Question

A factory cans fresh pineapple in sugar syrup. The manager in charge is interested in estimating the average amount of sugar per can to within 2 mg of the true mean. From previous experiments, he knows that the (true) standard deviation of the sugar content is 15 mg. Each test of measuring the amount of sugar in a can costs $5.00. One thousand dollars have been budgeted for this experiment. Does the manager have enough funds to estimate the average amount of sugar per can with 95% confidence

Answer 1

No. He would need $1,080 to perform a test with this error.

Explanation:

To answer this question, we have to calculate the sample size. This is the sample size that allow to estimate the average amount of sugar per can with 95% confidence (95% CI).
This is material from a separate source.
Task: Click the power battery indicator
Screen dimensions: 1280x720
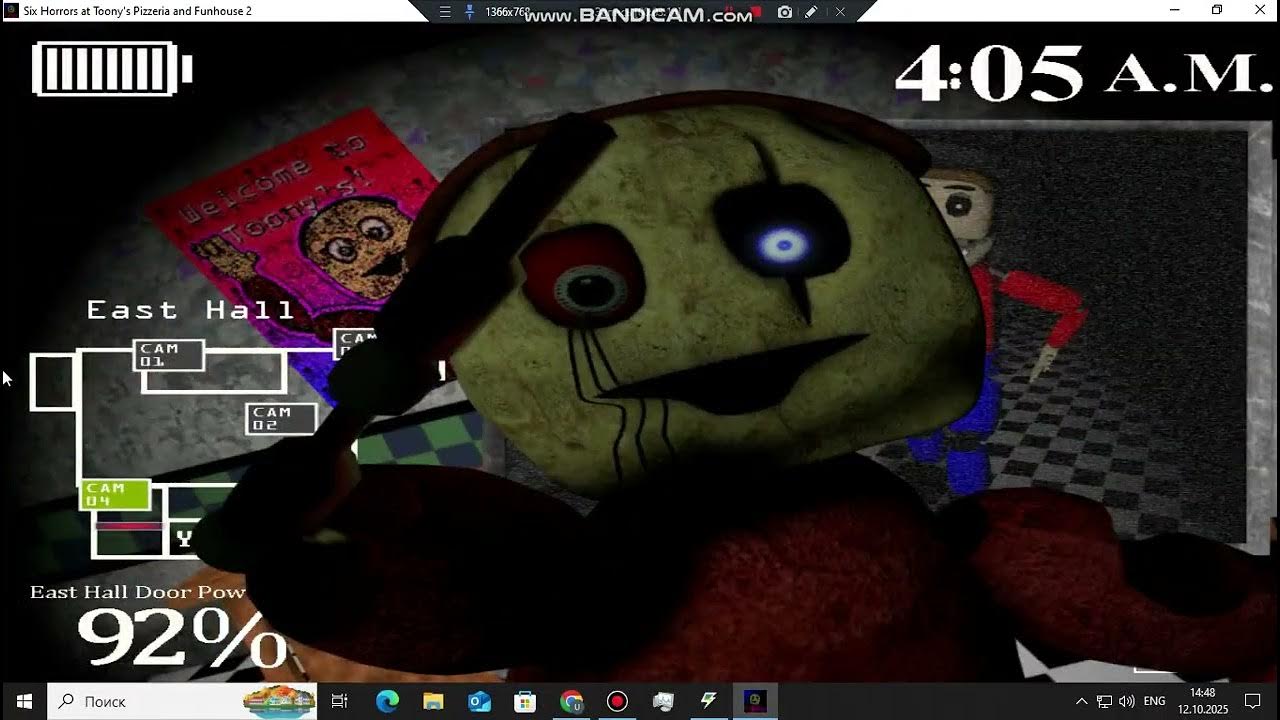Action: [110, 69]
The difference between the upper and lower limit of the CI have to be equal or less to e=2 mg. The z value for a 95% CI is z=1.96.

`e\leq z\sigma/√(n)`

`e=z\sigma/√(n)\\\\√(n)=z\sigma/e=\\\\n=(z\sigma/e)^2=(1.96*15/2)^2=14.7^2=216\\\\n=216`

The minimum sample size needed for this error is 216. At a cost of $5/test, this sample size would cost
`n*p=216*5=\$ 1,080`.

This is over the budget for this experiment ($1000).